KMS Multi-Region Keys allow you to replicate a key across AWS regions while maintaining the same key material. This is useful for disaster recovery and multi-region applications. Security implications:

  • Data encrypted in one region can be decrypted in another without re-encryption
  • Key policy changes must be applied to each regional replica separately
  • CloudTrail logs are regional — you need multi-region trails to monitor all usage

For most small teams, single-region keys are sufficient and simpler to manage. Multi-region keys add operational complexity that's only justified when you have active multi-region workloads.

Key Deletion: The Point of No Return

KMS key deletion is irreversible.

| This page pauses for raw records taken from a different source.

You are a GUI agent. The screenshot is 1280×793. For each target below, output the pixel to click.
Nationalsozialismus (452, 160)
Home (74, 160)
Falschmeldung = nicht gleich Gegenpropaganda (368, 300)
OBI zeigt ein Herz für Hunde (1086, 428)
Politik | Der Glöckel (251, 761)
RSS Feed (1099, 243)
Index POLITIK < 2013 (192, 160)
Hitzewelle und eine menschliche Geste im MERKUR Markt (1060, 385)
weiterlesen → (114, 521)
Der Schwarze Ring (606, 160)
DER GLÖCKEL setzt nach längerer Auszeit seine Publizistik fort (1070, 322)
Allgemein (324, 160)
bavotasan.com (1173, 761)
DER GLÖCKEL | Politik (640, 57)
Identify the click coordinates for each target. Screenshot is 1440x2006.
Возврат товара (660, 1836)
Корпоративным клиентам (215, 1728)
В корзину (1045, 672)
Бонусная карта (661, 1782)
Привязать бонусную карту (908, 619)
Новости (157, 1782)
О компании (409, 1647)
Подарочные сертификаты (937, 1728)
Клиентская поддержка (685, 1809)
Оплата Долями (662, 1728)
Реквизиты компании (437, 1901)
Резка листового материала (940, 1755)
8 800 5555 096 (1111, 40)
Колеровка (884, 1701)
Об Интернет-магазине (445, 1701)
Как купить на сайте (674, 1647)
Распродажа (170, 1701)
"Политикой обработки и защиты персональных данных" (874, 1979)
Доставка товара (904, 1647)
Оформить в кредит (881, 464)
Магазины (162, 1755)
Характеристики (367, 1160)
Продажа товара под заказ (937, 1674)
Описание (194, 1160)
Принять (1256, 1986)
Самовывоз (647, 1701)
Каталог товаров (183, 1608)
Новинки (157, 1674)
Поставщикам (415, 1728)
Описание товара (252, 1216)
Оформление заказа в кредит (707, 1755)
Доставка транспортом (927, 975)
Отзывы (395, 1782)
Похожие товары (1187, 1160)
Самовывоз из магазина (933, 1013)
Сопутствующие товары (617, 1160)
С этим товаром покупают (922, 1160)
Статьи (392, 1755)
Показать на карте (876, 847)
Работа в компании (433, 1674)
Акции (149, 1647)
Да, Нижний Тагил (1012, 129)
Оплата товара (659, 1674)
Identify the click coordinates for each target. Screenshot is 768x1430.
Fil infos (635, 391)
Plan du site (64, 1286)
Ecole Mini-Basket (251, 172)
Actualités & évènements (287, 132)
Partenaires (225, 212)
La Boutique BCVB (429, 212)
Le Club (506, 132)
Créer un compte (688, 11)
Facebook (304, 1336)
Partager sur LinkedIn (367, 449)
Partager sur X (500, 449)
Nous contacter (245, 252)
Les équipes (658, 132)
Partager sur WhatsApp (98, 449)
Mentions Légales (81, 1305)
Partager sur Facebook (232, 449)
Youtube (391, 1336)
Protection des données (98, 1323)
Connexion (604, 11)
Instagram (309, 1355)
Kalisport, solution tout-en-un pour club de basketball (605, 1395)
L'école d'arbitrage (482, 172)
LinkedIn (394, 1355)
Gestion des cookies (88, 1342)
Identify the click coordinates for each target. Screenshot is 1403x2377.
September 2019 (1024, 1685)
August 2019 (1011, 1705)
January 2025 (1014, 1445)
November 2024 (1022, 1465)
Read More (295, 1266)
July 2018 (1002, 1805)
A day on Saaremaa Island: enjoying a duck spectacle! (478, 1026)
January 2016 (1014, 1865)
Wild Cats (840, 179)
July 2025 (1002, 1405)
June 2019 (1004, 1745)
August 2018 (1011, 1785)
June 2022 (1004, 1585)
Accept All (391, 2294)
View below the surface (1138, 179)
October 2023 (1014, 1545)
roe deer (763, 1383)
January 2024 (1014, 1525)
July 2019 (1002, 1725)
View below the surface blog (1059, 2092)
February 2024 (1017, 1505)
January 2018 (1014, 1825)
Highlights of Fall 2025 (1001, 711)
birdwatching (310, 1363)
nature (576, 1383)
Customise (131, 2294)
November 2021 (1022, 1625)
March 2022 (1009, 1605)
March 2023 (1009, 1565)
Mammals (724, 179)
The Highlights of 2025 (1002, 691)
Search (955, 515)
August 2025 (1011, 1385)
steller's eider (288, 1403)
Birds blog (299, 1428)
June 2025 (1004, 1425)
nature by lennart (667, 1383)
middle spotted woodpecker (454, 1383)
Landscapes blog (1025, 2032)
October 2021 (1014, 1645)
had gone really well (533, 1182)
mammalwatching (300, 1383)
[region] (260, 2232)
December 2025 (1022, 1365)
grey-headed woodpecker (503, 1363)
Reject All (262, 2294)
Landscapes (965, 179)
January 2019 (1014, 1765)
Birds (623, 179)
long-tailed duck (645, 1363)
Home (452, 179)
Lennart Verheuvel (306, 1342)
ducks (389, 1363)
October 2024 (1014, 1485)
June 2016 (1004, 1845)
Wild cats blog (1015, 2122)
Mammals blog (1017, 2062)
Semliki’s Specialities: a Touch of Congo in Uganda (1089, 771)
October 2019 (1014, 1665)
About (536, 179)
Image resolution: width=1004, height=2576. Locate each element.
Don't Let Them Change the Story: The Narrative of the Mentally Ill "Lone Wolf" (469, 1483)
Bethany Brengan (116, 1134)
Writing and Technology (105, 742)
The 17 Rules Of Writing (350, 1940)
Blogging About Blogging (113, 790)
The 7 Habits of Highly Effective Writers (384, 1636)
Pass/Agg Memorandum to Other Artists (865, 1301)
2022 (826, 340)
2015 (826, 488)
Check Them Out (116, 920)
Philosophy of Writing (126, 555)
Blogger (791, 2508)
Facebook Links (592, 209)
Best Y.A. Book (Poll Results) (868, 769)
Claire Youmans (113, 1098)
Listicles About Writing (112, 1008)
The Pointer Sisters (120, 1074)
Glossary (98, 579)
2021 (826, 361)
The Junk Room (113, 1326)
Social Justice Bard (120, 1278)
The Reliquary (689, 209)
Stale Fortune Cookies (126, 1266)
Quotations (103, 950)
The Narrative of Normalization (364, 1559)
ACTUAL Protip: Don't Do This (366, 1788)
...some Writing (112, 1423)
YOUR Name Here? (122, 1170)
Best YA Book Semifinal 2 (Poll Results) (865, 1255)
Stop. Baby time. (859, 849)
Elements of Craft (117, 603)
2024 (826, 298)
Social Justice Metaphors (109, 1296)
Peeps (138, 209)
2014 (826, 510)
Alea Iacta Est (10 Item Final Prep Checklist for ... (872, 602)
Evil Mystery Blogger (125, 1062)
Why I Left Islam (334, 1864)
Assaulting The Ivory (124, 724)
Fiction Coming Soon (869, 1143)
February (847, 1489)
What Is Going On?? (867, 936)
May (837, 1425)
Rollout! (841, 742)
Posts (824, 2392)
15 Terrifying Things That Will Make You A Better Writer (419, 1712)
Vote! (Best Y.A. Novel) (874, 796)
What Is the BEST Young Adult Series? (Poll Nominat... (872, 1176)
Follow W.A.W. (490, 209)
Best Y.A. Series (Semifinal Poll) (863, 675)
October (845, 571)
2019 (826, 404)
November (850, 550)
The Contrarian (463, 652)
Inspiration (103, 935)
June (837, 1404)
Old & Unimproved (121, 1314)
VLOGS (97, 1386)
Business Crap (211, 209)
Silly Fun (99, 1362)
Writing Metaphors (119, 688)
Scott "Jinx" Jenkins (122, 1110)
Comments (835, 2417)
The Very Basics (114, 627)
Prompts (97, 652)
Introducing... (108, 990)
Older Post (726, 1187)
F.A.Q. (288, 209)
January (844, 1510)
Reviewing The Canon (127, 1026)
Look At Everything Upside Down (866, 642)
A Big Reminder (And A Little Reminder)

Once a key is deleted, any data encrypted with that key is permanently inaccessible unless you have a backup of the key material (which is only possible for keys you imported). AWS enforces a 7-30 day waiting period before deletion to provide a recovery window.

Best practices for key deletion:

  • Alert immediately when ScheduleKeyDeletion is called — this is almost always an emergency
  • Keep an inventory of what each key encrypts before deletion
  • Re-encrypt data to a new key before deleting the old one
  • Use CancelKeyDeletion if a deletion was scheduled in error

The Config rule kms-cmk-not-scheduled-for-deletion gives you an automatic alert when this happens.

FAQ

Should I use AWS managed keys or customer managed keys?

AWS managed keys are fine for most workloads when you don't need to control key access or rotation schedules. Use CMKs when you need to: restrict which principals can use the key, enable audit logging per-key, share keys across accounts, or meet compliance requirements that mandate customer control of encryption keys.

How do I audit KMS key policies across all keys in my account?

Use the AWS CLI: aws kms list-keys | jq -r '.Keys[].KeyId' | xargs -I{} aws kms get-key-policy --key-id {} --policy-name default. For automated monitoring, use a Config custom rule or Lambda that periodically checks key policies against your baseline.

What's the risk of not enabling key rotation?

Without rotation, if your key material is ever compromised, all data encrypted with it is exposed. Annual rotation limits the blast radius: only data encrypted in the last year is at risk from a stolen key. Most compliance frameworks require rotation, and it's a free feature for symmetric CMKs.